PROBLEM:
Restate word for word the lines that begin the listing and end with the line holding "The height and width of the screenshot is (229, 247).".

━━━ SUPPLIED ENTRIES

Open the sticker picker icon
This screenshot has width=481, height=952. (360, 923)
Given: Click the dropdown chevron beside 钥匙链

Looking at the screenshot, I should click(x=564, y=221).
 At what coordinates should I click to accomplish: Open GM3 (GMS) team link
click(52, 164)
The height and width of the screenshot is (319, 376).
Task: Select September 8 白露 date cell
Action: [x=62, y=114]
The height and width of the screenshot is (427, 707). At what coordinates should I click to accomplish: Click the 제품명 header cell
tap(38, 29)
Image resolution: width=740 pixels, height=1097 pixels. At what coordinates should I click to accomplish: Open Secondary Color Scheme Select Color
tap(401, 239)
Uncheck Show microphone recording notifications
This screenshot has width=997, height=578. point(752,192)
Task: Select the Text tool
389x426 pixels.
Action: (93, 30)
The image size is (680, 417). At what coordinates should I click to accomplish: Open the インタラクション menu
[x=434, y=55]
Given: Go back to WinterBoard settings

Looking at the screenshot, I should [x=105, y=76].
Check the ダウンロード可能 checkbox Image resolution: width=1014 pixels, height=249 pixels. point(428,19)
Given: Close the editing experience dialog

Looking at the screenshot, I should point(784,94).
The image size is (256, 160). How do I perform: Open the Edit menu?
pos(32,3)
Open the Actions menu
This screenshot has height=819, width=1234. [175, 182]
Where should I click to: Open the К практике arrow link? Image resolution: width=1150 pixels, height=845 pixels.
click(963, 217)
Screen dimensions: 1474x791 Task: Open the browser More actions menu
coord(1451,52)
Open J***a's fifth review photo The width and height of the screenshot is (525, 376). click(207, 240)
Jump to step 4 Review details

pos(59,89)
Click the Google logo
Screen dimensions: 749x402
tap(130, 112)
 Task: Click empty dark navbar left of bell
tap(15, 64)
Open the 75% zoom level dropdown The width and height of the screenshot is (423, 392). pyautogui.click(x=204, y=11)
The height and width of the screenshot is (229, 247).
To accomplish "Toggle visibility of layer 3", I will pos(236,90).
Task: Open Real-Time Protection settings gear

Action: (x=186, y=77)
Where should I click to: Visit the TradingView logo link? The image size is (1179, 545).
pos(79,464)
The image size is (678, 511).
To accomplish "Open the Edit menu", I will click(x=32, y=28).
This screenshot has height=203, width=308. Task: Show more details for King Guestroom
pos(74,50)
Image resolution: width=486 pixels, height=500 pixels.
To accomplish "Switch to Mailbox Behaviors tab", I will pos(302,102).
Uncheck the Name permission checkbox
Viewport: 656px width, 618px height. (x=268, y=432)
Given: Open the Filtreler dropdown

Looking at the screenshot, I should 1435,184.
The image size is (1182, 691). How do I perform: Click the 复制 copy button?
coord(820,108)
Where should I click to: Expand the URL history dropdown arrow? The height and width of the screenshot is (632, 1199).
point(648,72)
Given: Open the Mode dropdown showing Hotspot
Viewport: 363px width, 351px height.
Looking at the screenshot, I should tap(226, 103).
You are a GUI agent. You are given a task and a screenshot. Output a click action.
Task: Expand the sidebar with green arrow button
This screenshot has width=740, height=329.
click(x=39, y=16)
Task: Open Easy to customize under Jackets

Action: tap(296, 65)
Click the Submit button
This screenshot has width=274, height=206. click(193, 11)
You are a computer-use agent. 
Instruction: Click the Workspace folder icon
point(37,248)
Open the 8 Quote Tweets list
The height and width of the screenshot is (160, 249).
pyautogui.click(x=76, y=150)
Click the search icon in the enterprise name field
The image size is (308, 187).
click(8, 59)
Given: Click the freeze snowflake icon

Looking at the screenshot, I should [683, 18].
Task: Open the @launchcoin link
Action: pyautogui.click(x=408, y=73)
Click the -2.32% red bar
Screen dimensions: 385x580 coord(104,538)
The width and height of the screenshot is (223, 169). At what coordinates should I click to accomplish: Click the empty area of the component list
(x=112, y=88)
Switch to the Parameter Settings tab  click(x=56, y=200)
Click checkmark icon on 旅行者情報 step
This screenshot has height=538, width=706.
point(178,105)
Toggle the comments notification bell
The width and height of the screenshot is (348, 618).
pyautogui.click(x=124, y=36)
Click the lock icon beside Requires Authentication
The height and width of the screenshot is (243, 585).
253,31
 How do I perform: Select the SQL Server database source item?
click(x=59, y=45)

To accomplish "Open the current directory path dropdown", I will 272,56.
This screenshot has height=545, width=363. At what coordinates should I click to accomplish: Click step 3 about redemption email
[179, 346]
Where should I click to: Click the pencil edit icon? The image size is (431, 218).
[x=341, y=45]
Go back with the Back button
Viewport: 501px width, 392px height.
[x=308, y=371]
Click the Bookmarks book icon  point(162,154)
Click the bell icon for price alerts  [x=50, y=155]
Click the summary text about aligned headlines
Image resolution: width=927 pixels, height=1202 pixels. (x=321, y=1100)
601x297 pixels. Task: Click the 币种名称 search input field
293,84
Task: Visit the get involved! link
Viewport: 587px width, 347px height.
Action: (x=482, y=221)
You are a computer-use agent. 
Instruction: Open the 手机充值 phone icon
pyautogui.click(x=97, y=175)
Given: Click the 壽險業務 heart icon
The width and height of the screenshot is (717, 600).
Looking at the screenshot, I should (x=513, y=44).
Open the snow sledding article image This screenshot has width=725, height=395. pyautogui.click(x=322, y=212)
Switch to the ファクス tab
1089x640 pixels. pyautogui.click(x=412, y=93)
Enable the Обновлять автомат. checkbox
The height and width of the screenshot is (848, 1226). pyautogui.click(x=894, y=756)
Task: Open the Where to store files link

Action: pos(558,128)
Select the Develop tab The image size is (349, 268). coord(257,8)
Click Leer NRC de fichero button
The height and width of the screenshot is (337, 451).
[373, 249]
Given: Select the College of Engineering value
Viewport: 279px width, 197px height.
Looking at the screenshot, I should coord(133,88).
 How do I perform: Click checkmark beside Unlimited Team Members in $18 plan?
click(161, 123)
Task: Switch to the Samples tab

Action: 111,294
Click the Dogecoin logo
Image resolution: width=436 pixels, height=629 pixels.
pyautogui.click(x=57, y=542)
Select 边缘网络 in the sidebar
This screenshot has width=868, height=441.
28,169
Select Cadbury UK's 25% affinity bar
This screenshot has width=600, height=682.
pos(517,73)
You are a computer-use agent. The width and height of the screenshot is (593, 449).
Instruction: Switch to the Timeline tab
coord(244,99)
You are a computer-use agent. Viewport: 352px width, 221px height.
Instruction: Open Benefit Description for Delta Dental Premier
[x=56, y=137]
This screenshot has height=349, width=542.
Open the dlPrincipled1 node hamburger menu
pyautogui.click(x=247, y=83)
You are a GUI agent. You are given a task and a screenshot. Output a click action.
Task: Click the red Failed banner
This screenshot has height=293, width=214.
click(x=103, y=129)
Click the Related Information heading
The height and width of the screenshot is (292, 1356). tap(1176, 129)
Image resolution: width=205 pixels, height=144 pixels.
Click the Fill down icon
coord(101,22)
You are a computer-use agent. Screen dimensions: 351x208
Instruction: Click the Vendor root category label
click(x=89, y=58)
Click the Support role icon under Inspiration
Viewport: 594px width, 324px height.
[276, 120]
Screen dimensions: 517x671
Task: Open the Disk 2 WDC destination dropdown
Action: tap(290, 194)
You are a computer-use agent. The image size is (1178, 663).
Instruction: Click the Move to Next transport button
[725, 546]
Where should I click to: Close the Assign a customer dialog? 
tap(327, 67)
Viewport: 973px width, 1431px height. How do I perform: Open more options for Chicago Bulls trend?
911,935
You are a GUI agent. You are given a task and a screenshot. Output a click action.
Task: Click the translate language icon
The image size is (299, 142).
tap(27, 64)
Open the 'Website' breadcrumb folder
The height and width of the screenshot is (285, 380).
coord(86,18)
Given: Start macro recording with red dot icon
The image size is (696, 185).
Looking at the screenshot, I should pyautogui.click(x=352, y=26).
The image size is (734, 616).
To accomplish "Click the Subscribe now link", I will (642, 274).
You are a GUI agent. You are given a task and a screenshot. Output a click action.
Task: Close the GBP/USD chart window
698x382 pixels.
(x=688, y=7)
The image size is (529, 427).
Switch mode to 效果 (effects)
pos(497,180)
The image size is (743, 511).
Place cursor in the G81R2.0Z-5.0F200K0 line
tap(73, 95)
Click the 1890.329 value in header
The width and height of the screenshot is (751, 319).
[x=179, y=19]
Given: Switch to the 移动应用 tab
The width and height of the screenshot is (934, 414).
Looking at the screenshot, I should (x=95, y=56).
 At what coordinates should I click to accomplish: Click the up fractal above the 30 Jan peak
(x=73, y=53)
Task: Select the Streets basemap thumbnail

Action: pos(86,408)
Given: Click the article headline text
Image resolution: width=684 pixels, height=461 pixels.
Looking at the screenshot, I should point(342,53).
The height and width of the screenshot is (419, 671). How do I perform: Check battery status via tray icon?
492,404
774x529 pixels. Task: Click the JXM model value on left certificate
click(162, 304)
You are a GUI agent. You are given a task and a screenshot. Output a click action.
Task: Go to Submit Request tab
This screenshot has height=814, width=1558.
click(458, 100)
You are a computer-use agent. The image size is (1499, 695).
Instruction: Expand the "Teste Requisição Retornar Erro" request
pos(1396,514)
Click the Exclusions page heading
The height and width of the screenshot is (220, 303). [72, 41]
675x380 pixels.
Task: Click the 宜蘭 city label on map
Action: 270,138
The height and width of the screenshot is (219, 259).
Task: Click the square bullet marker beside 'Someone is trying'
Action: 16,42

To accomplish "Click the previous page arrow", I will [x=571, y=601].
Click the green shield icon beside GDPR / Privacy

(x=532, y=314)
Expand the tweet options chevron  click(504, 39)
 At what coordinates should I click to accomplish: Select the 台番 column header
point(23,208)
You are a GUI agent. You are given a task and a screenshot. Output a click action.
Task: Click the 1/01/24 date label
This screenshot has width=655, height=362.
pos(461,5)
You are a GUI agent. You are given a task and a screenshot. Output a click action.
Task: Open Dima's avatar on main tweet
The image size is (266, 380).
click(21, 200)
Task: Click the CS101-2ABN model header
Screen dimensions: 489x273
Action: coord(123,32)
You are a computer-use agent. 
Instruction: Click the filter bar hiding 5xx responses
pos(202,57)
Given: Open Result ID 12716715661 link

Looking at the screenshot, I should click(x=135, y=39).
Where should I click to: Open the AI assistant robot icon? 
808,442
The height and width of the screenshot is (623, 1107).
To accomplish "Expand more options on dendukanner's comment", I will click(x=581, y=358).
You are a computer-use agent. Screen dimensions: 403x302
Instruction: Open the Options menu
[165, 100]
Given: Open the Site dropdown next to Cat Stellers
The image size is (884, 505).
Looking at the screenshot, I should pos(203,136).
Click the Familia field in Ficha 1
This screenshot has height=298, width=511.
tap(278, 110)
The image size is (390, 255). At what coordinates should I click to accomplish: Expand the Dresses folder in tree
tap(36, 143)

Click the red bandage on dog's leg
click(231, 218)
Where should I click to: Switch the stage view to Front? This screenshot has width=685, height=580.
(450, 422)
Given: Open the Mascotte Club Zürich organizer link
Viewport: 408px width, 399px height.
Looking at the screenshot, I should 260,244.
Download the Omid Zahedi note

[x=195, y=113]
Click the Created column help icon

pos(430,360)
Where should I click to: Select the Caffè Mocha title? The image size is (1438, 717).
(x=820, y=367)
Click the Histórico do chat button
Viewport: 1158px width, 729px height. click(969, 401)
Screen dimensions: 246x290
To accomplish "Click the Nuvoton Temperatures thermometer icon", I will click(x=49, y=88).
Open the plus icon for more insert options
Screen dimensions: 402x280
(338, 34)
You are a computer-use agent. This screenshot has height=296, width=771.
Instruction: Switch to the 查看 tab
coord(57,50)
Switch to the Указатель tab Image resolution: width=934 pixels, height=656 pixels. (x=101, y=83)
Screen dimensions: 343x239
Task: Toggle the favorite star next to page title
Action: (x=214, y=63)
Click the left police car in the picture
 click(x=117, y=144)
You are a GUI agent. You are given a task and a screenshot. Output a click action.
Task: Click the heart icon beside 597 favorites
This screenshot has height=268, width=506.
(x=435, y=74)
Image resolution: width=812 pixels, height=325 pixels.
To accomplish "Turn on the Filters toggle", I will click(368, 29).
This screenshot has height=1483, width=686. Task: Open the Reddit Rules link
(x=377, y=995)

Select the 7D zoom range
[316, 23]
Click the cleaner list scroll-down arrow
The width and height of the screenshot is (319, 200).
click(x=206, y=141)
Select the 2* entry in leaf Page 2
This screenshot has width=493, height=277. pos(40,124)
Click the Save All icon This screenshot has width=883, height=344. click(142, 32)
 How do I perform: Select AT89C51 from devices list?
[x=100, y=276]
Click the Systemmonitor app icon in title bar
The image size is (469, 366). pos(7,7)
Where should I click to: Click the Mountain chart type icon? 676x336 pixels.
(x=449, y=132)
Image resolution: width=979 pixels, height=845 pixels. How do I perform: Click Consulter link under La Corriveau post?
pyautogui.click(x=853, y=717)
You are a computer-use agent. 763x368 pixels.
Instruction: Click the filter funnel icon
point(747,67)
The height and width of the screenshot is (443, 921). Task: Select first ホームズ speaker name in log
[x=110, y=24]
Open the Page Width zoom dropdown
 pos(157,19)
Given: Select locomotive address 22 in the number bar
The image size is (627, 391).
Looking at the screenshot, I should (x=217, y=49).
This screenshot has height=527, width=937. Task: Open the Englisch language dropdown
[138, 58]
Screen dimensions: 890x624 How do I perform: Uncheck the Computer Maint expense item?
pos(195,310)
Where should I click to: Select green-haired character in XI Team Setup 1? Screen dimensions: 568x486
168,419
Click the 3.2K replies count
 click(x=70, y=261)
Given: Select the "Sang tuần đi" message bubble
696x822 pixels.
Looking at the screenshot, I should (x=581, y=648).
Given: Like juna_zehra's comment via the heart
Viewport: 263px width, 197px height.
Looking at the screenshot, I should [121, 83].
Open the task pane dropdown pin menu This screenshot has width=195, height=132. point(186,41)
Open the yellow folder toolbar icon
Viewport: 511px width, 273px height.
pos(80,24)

━━━━━━

WRITTEN REPLY:
Open the sticker picker icon
This screenshot has width=481, height=952. (360, 923)
Given: Click the dropdown chevron beside 钥匙链

Looking at the screenshot, I should click(x=564, y=221).
 At what coordinates should I click to accomplish: Open GM3 (GMS) team link
click(52, 164)
The height and width of the screenshot is (319, 376).
Task: Select September 8 白露 date cell
Action: [x=62, y=114]
The height and width of the screenshot is (427, 707). At what coordinates should I click to accomplish: Click the 제품명 header cell
tap(38, 29)
Image resolution: width=740 pixels, height=1097 pixels. At what coordinates should I click to accomplish: Open Secondary Color Scheme Select Color
tap(401, 239)
Uncheck Show microphone recording notifications
This screenshot has width=997, height=578. point(752,192)
Task: Select the Text tool
389x426 pixels.
Action: (93, 30)
The image size is (680, 417). At what coordinates should I click to accomplish: Open the インタラクション menu
[x=434, y=55]
Given: Go back to WinterBoard settings

Looking at the screenshot, I should [x=105, y=76].
Check the ダウンロード可能 checkbox Image resolution: width=1014 pixels, height=249 pixels. point(428,19)
Given: Close the editing experience dialog

Looking at the screenshot, I should point(784,94).
The image size is (256, 160). How do I perform: Open the Edit menu?
pos(32,3)
Open the Actions menu
This screenshot has height=819, width=1234. [175, 182]
Where should I click to: Open the К практике arrow link? Image resolution: width=1150 pixels, height=845 pixels.
click(963, 217)
Screen dimensions: 1474x791 Task: Open the browser More actions menu
coord(1451,52)
Open J***a's fifth review photo The width and height of the screenshot is (525, 376). click(207, 240)
Jump to step 4 Review details

pos(59,89)
Click the Google logo
Screen dimensions: 749x402
tap(130, 112)
 Task: Click empty dark navbar left of bell
tap(15, 64)
Open the 75% zoom level dropdown The width and height of the screenshot is (423, 392). pyautogui.click(x=204, y=11)
The height and width of the screenshot is (229, 247).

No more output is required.